▶ **Problem**
Below are the entries; count how many lines contain the word "computer" and reply with that number alone.

▶ **Available data**
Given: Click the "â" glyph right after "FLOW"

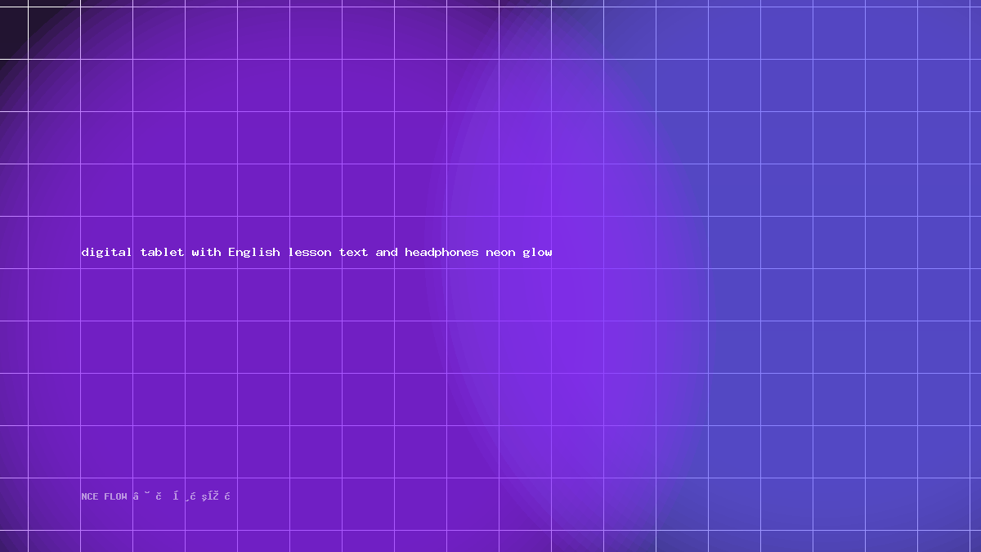Looking at the screenshot, I should point(136,496).
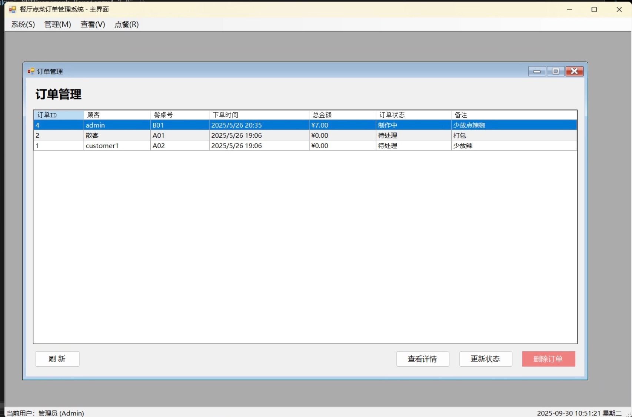
Task: Sort by the 下单时间 column header
Action: 259,115
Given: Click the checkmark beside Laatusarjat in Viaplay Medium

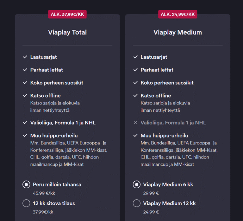Looking at the screenshot, I should [x=135, y=57].
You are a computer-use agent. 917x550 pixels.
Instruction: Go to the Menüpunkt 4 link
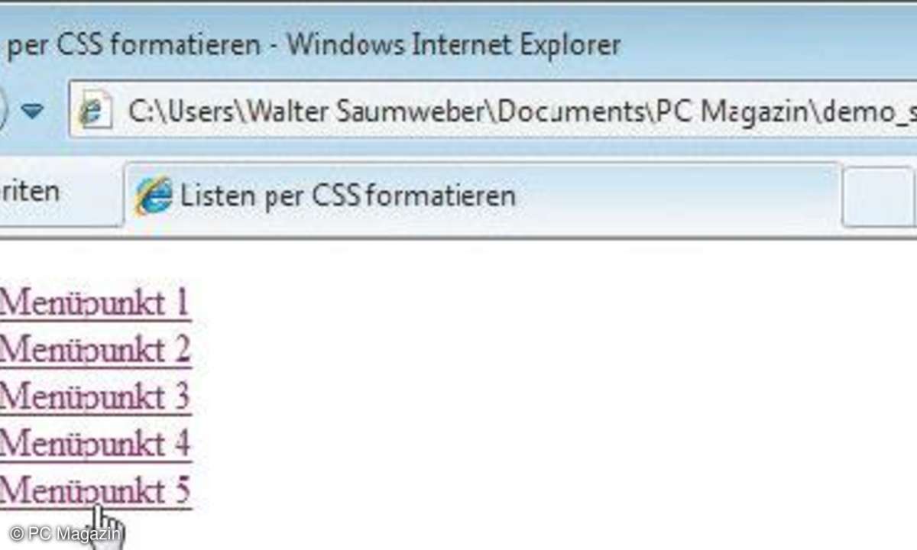click(x=94, y=444)
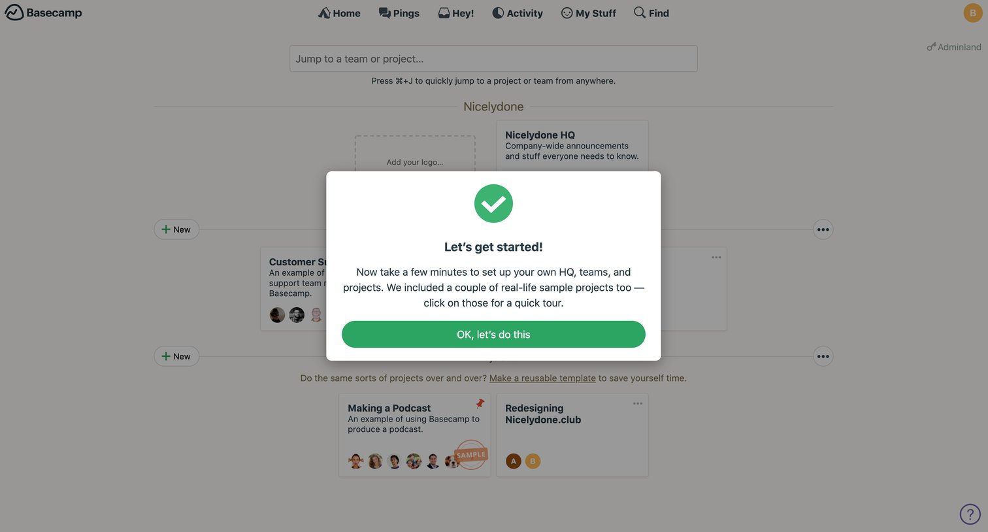
Task: Click the New button in teams section
Action: (176, 229)
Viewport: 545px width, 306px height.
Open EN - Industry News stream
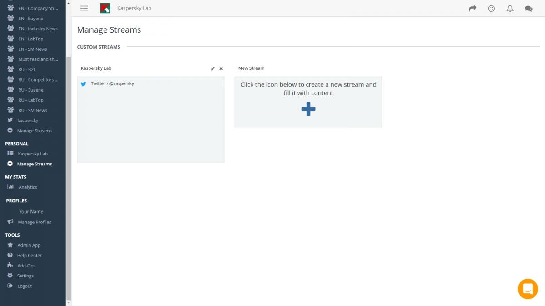(38, 29)
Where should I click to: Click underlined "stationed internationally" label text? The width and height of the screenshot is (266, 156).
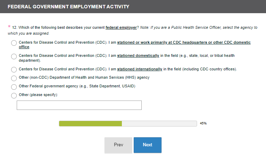(x=140, y=69)
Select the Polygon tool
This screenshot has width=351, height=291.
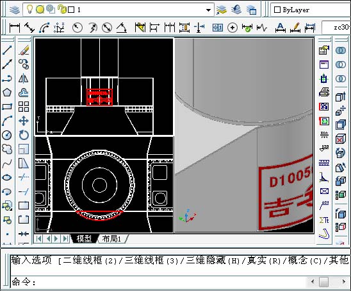tap(7, 93)
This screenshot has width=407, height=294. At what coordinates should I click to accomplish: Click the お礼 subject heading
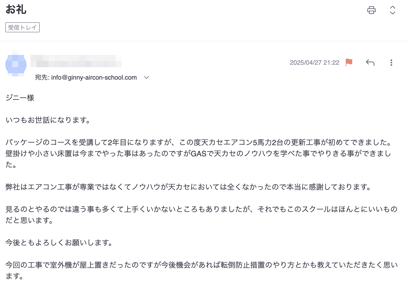pyautogui.click(x=16, y=10)
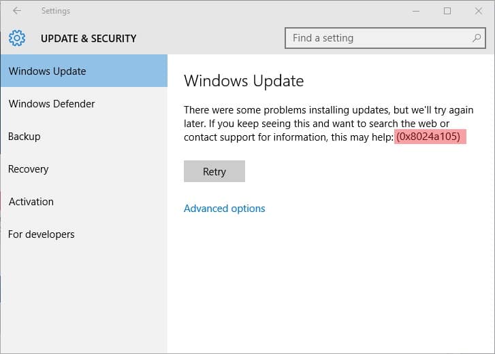Close the Settings window
This screenshot has height=354, width=495.
click(x=478, y=11)
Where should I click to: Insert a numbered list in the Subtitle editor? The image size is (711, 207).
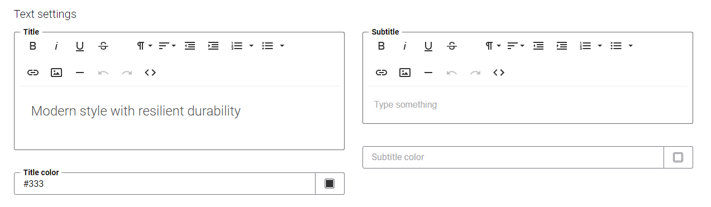[585, 46]
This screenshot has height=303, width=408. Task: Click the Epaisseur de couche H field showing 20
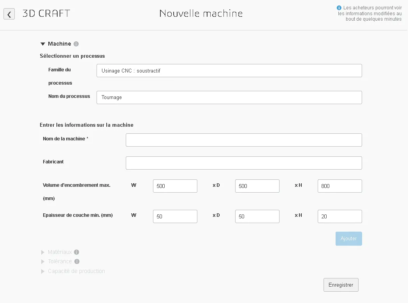(x=339, y=216)
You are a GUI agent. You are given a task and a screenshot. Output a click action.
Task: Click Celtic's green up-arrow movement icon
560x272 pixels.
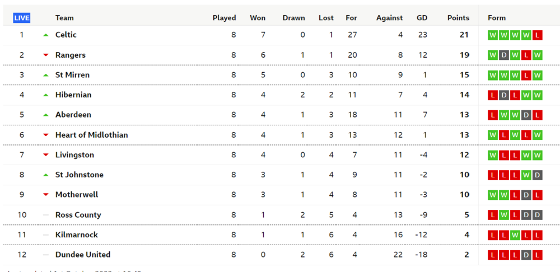click(x=46, y=35)
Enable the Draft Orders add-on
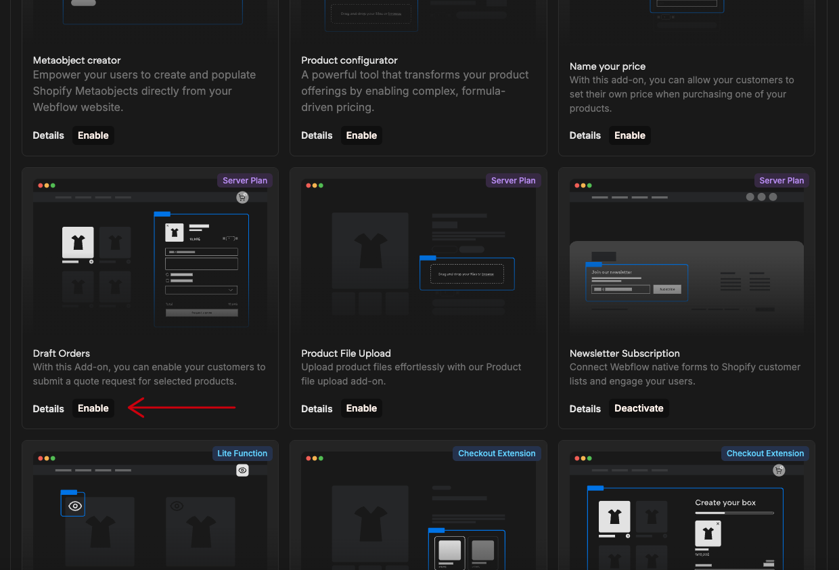Screen dimensions: 839x570 (x=93, y=408)
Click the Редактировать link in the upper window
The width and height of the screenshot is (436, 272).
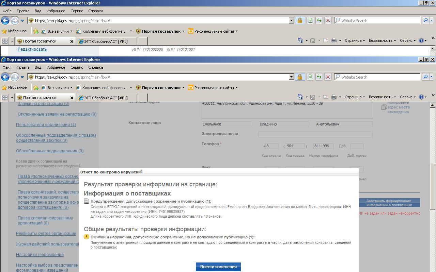click(32, 49)
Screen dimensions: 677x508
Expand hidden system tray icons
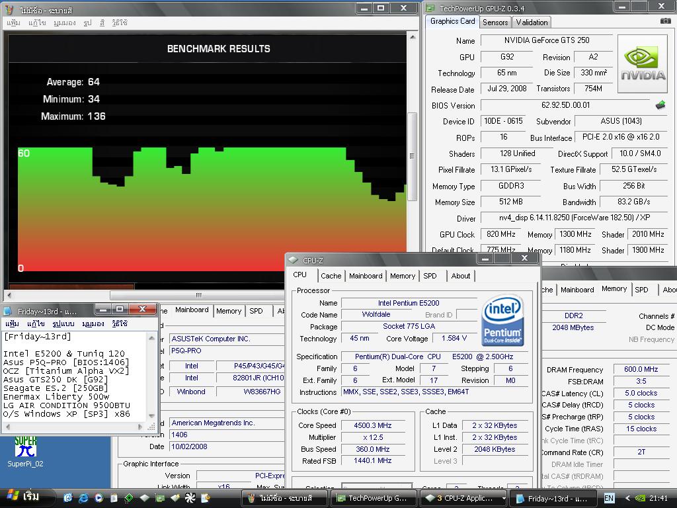click(627, 498)

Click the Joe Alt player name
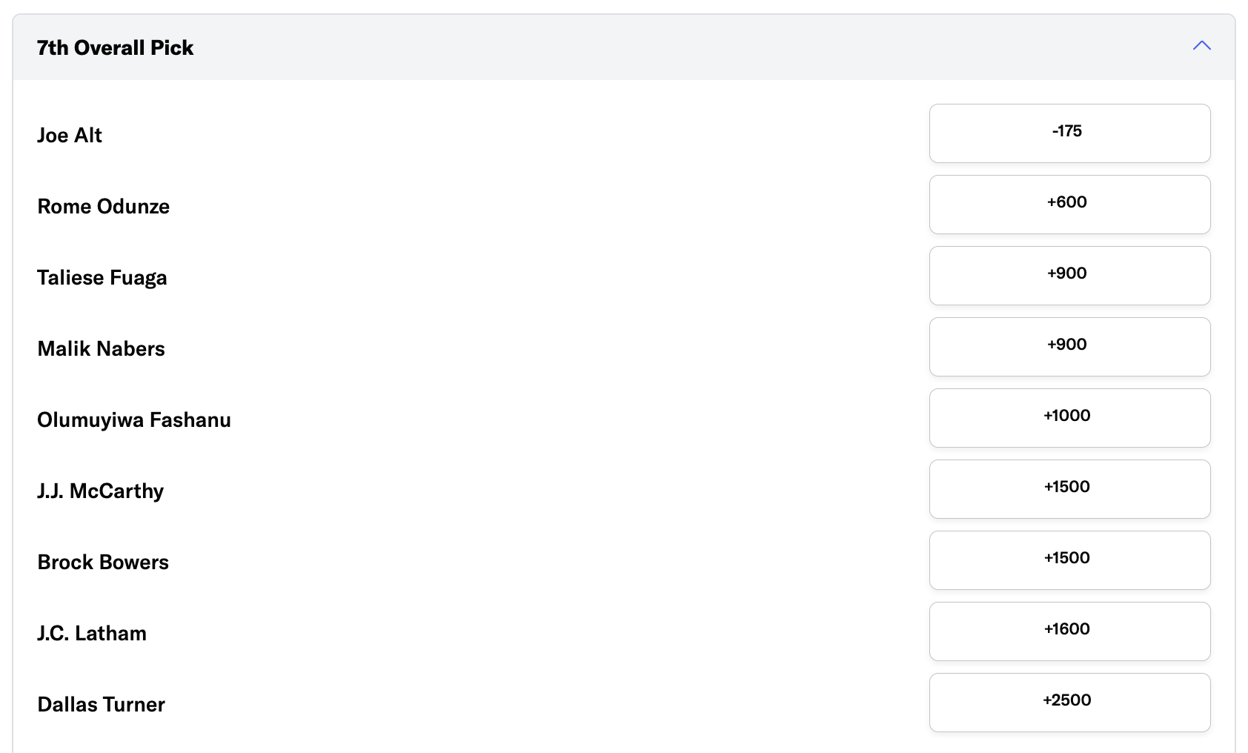tap(70, 135)
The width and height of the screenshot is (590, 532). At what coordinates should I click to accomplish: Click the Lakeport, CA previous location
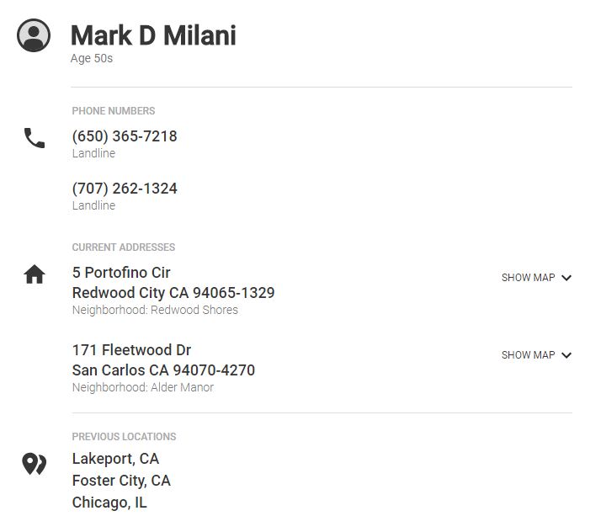tap(115, 459)
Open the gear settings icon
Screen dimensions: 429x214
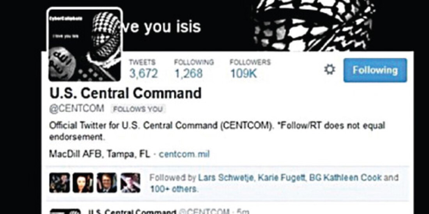(x=330, y=70)
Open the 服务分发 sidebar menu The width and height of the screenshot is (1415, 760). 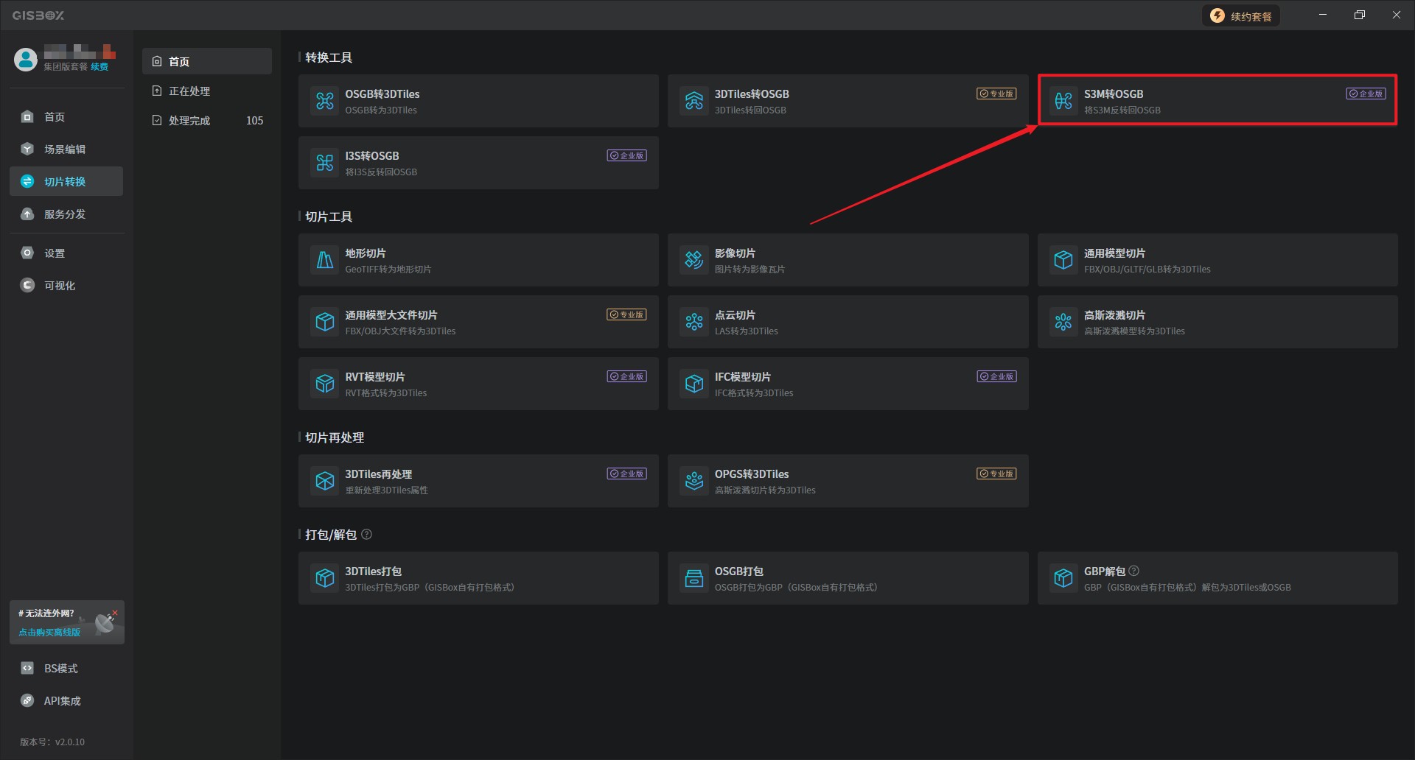(65, 214)
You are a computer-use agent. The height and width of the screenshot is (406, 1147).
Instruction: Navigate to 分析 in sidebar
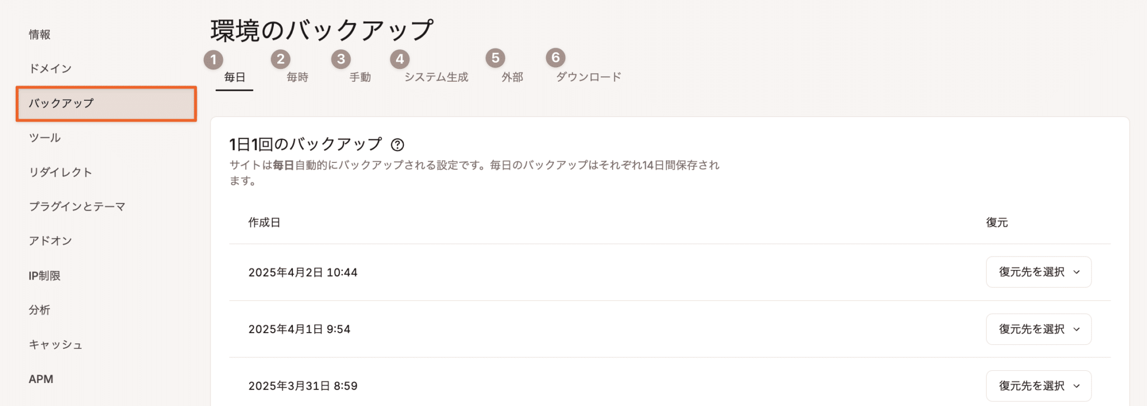40,310
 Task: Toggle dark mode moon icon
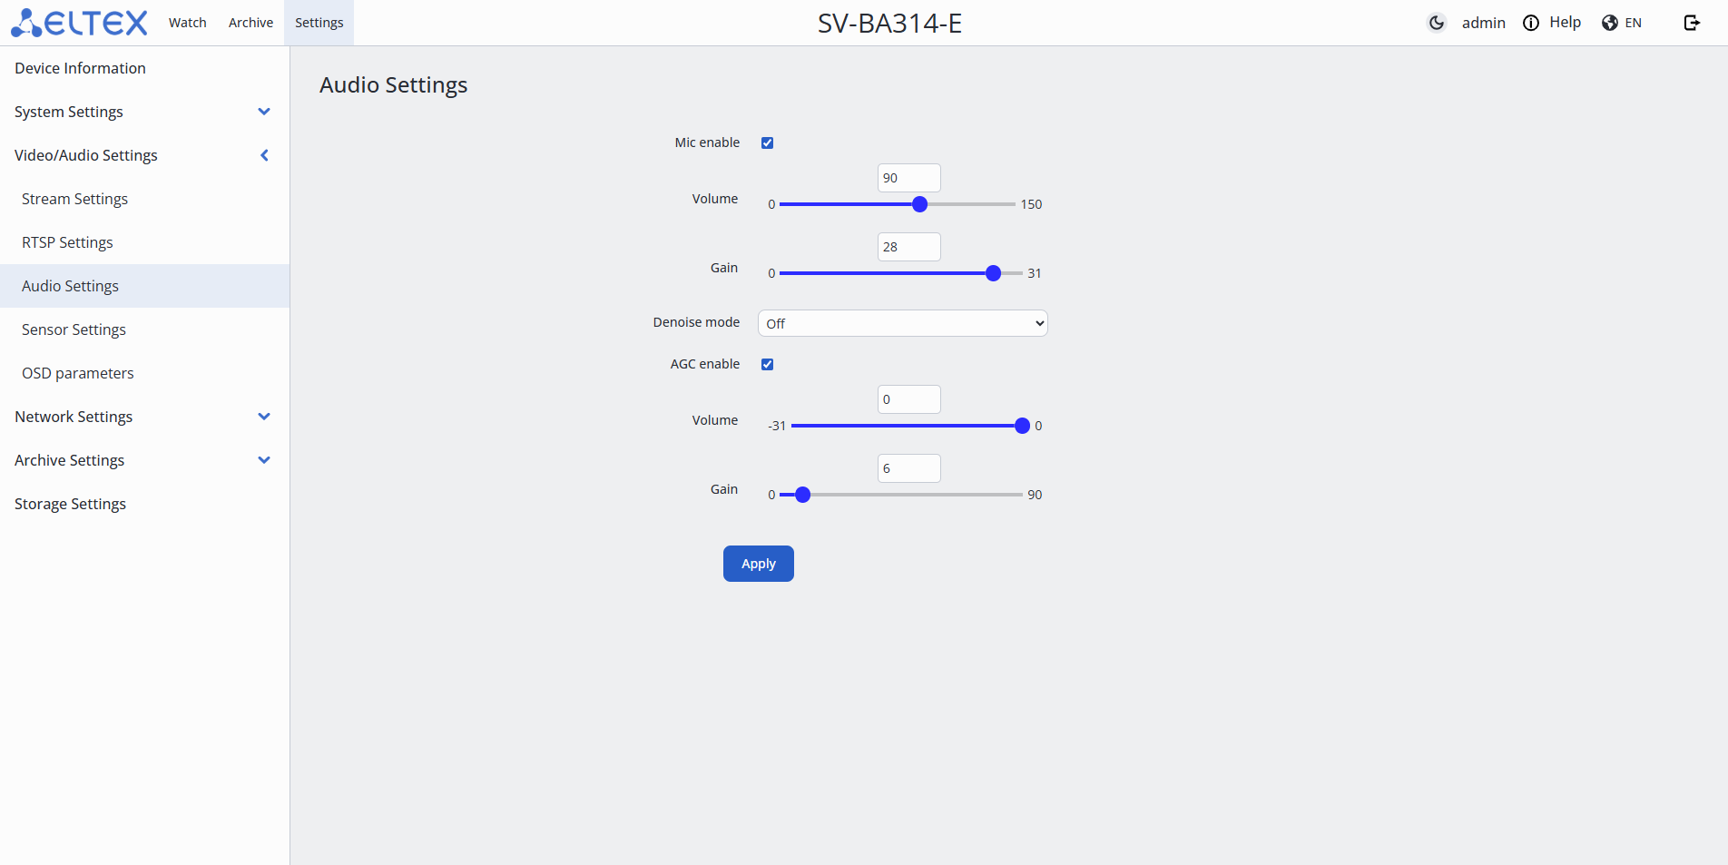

▶ **Solution**
2